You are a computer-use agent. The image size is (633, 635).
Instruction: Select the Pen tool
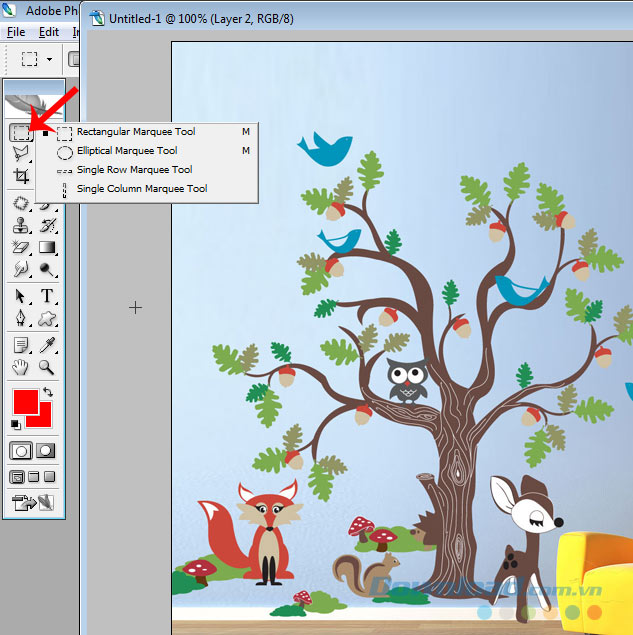[20, 319]
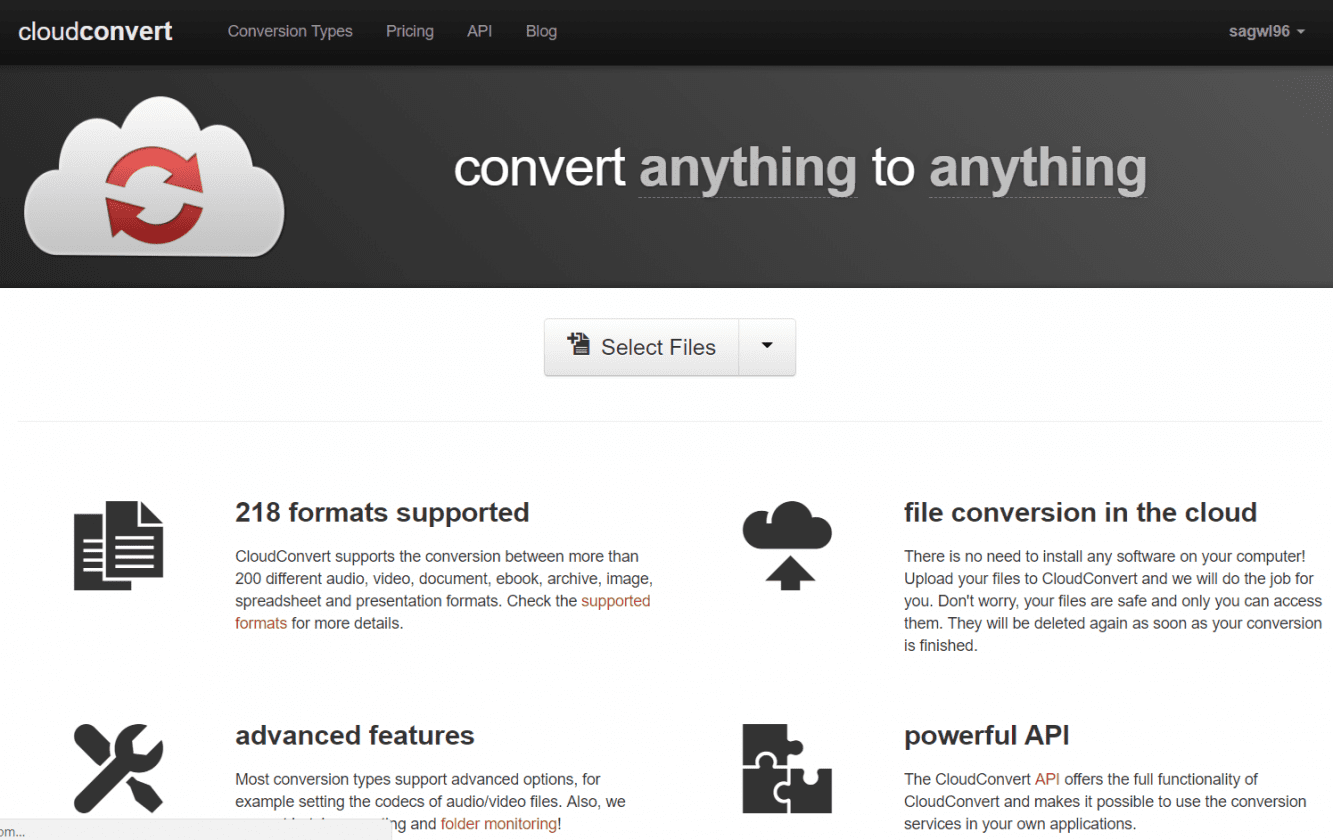The height and width of the screenshot is (840, 1333).
Task: Click the folder monitoring link
Action: [x=498, y=823]
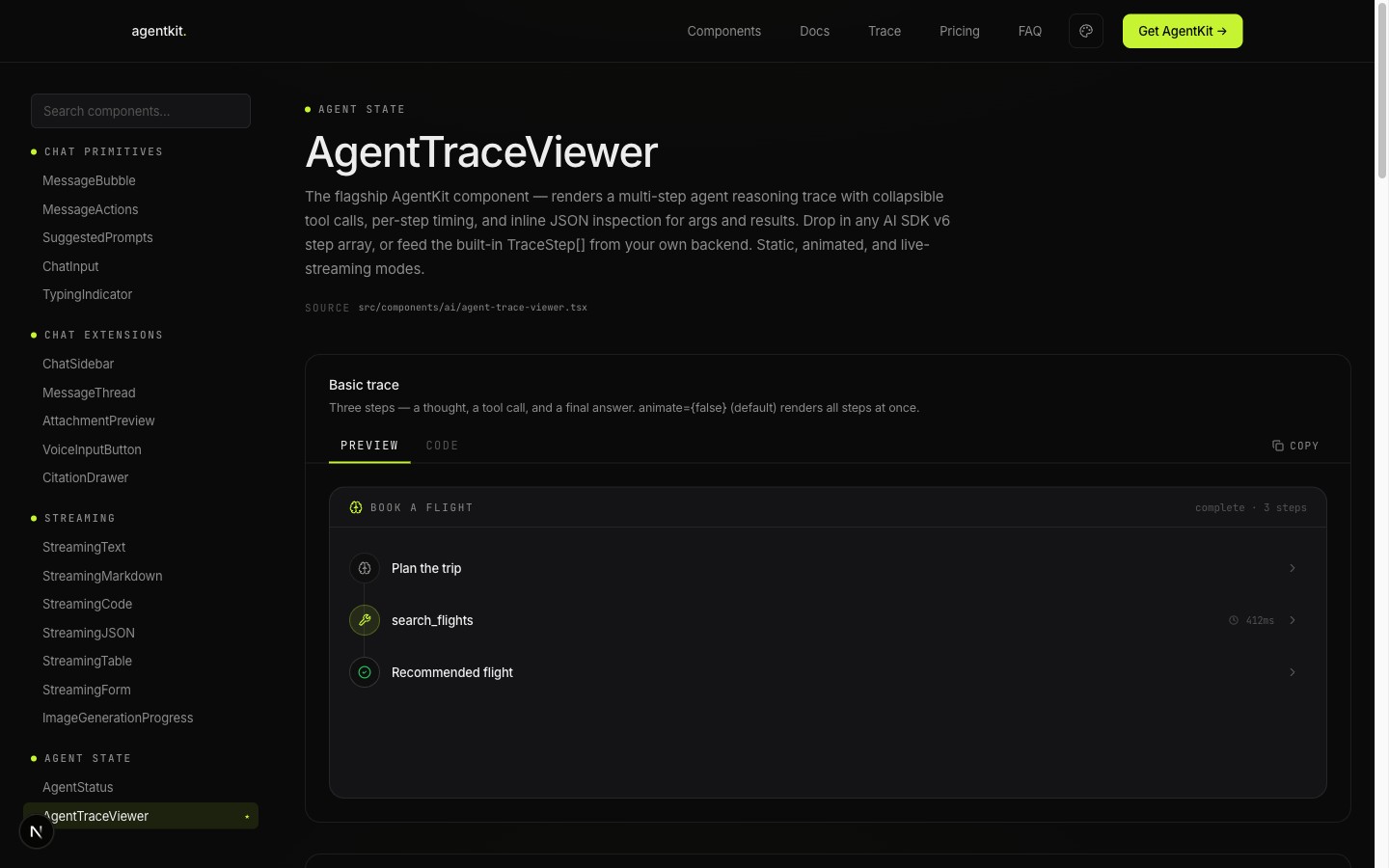Viewport: 1389px width, 868px height.
Task: Open the Pricing page from the navbar
Action: [959, 31]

+--

Pictures aside, reproduce the listing above exactly.

SOLVED EXERCISE:
You are a computer-use agent. The image size is (633, 635).
Instruction: Select the Pen tool
[20, 319]
The height and width of the screenshot is (840, 1333).
Task: Click the folder monitoring link
Action: [x=498, y=823]
Viewport: 1389px width, 868px height.
Task: Open the Pricing page from the navbar
Action: [959, 31]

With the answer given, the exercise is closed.